- [EXTRACTED MATERIAL]
::::

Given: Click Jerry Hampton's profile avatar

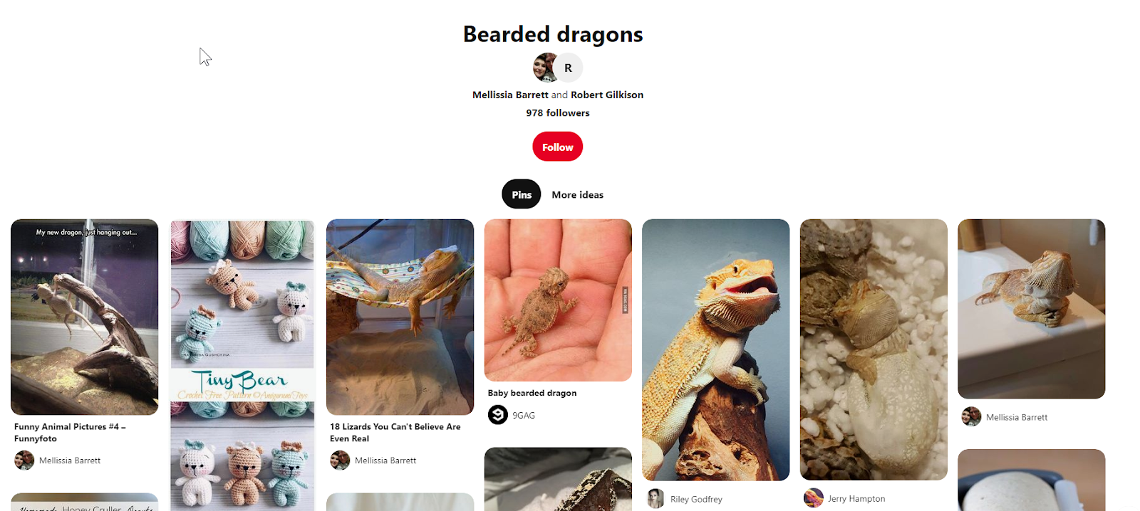Looking at the screenshot, I should click(813, 498).
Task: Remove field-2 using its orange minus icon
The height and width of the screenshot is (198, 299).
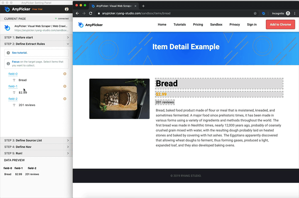Action: [x=65, y=99]

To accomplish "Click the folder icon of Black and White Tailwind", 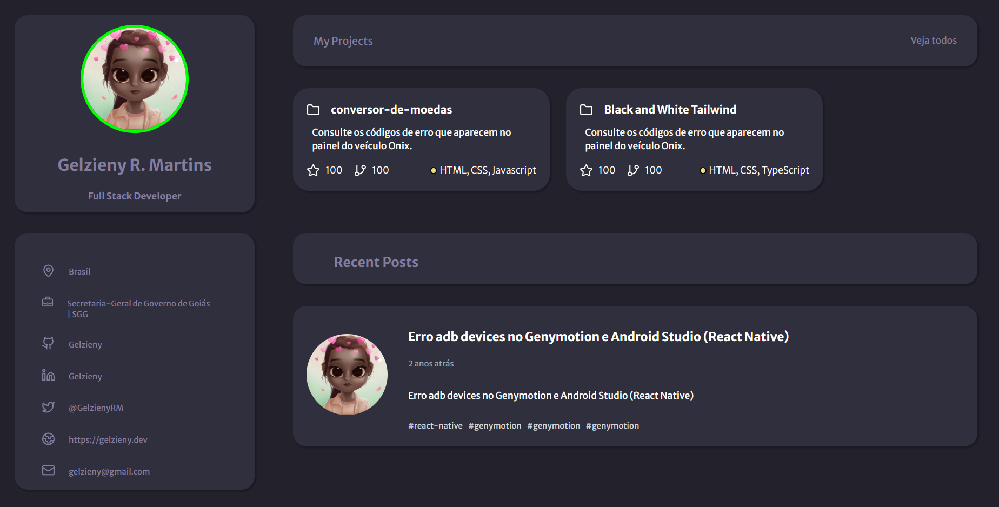I will [586, 110].
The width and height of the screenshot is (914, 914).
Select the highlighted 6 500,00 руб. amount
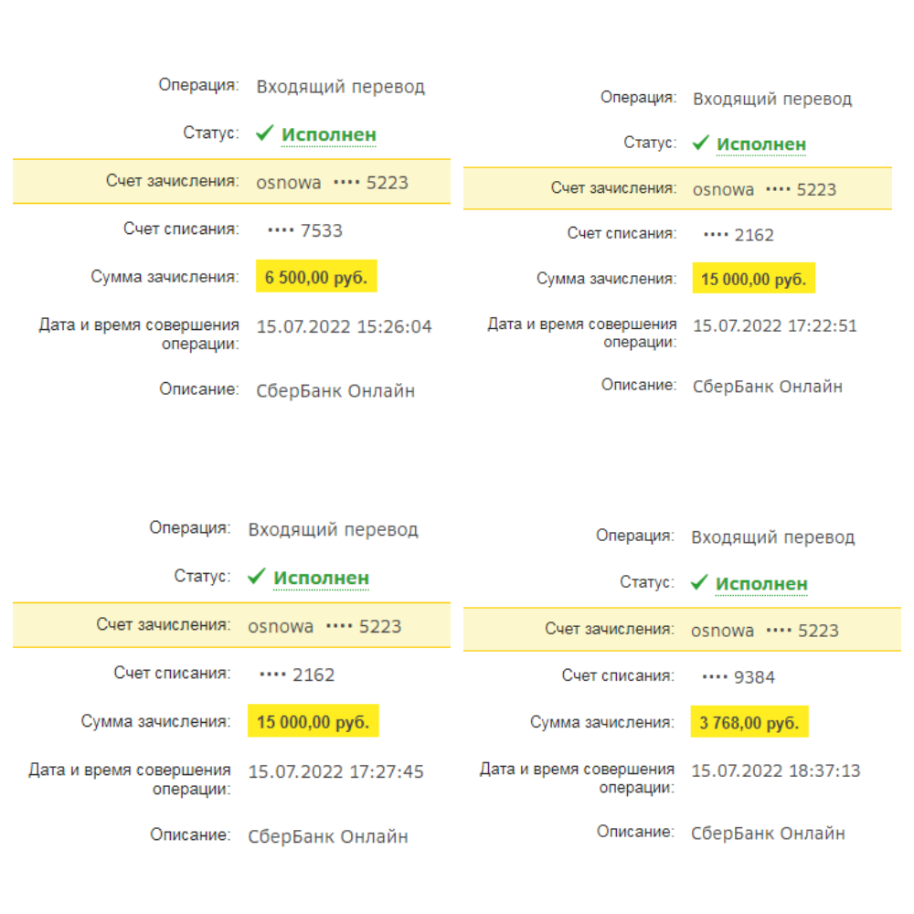tap(316, 278)
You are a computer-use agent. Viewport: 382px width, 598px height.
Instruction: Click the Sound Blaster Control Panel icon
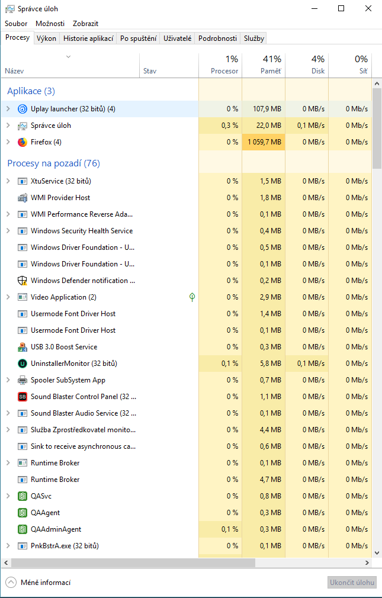pyautogui.click(x=23, y=397)
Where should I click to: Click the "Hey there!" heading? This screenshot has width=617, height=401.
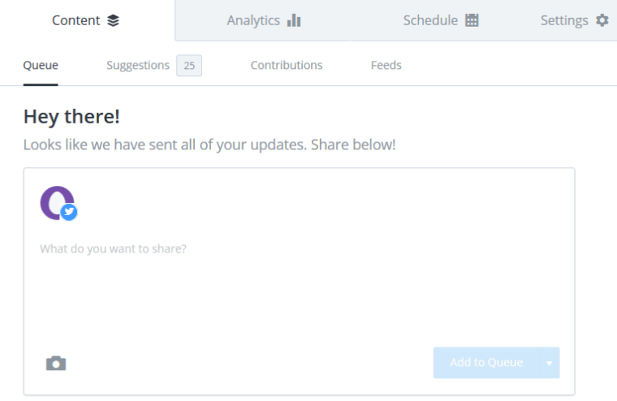[x=71, y=116]
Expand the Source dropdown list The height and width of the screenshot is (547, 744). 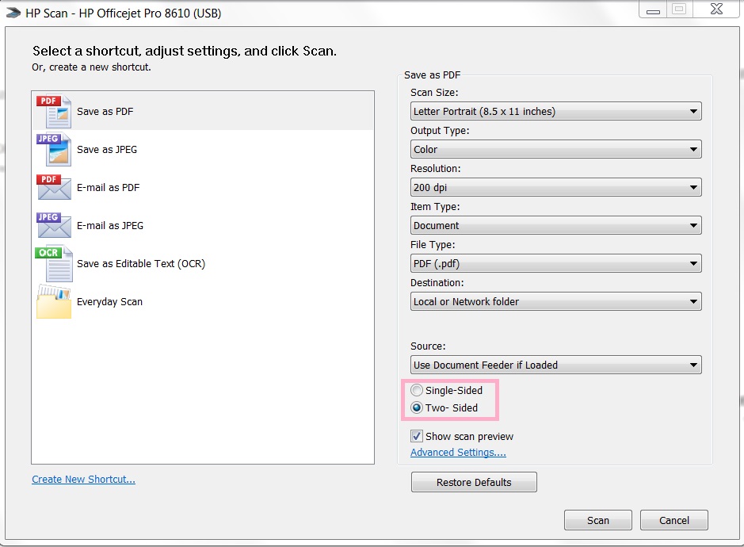coord(555,365)
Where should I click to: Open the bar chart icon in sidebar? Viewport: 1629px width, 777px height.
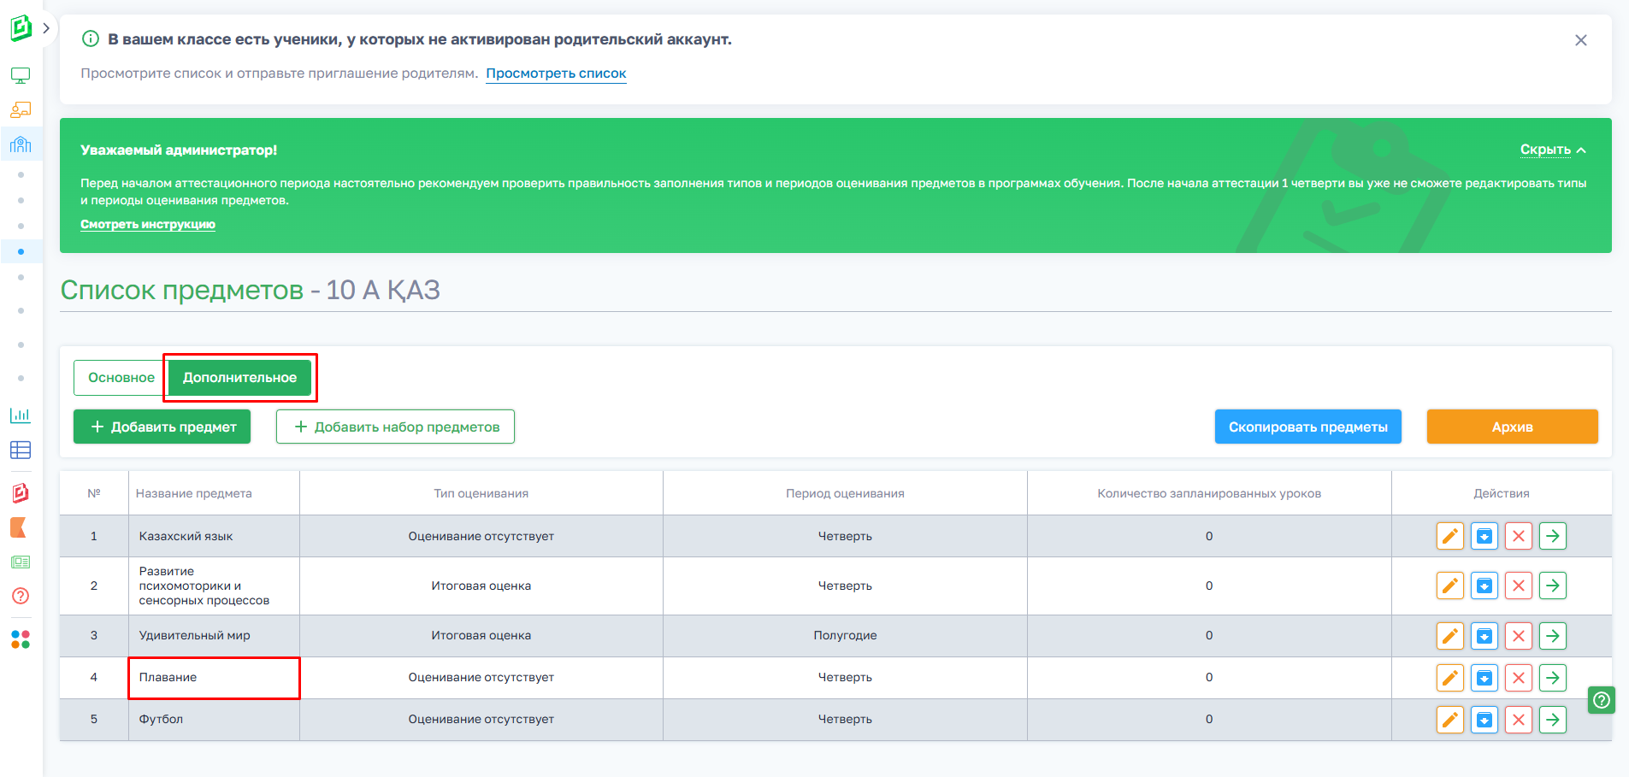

::::

- [HOW TO COMPLETE THIS TASK]
Return each line from the data where the string "Viewport" can be found.

- [FINISHED TASK]
You are a computer-use agent. Viewport: 382px width, 598px height.
Where should I click to: Open the bar chart icon in sidebar? Viewport: 1629px width, 777px height.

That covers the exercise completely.